* [Activity]
Begin at the line containing "Image resolution: width=1255" in the records below, end at the line containing "the Reset workload", and retype each line in that span exactly. No other line and no image should appear.

* [Dataset]
== Segment start ==

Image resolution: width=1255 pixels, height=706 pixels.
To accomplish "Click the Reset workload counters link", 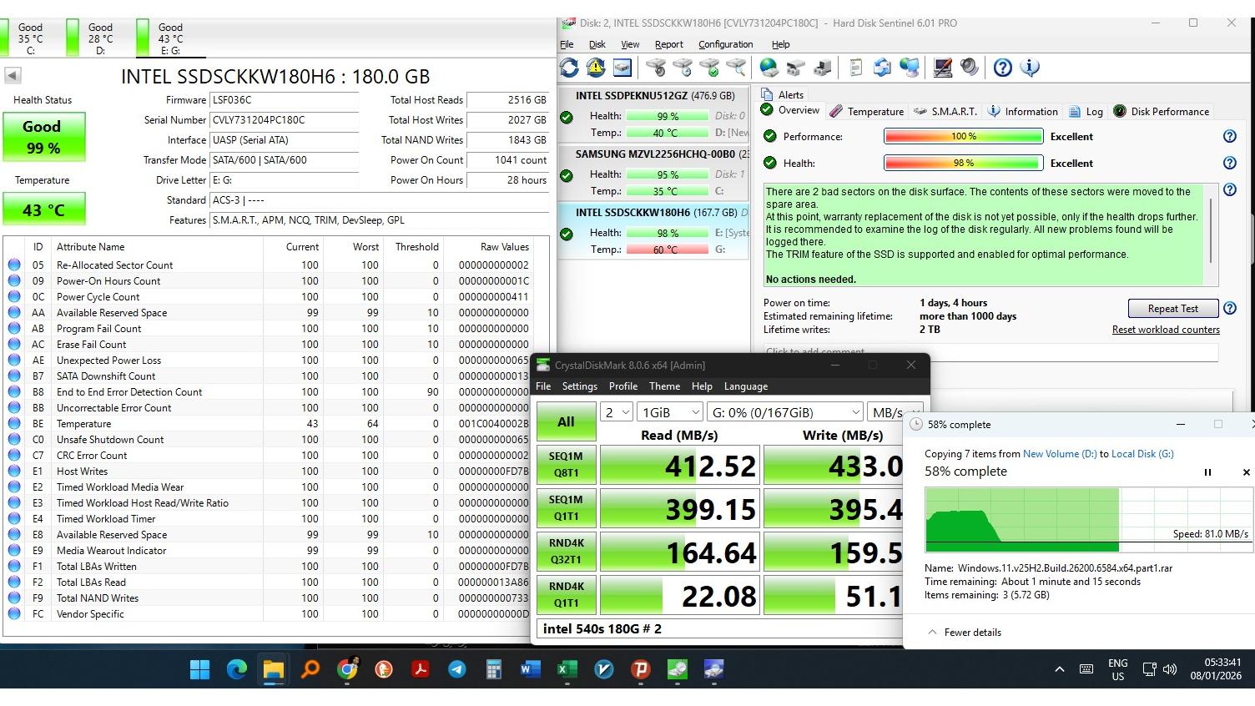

== Segment end ==
== Segment start ==

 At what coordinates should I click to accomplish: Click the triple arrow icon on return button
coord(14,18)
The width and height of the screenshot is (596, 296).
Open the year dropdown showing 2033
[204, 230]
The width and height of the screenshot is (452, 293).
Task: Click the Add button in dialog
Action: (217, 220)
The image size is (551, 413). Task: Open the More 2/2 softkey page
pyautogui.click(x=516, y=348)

== Segment end ==

* [Solution to this exercise]
Image resolution: width=1255 pixels, height=706 pixels.
To accomplish "Click the Reset workload counters link", 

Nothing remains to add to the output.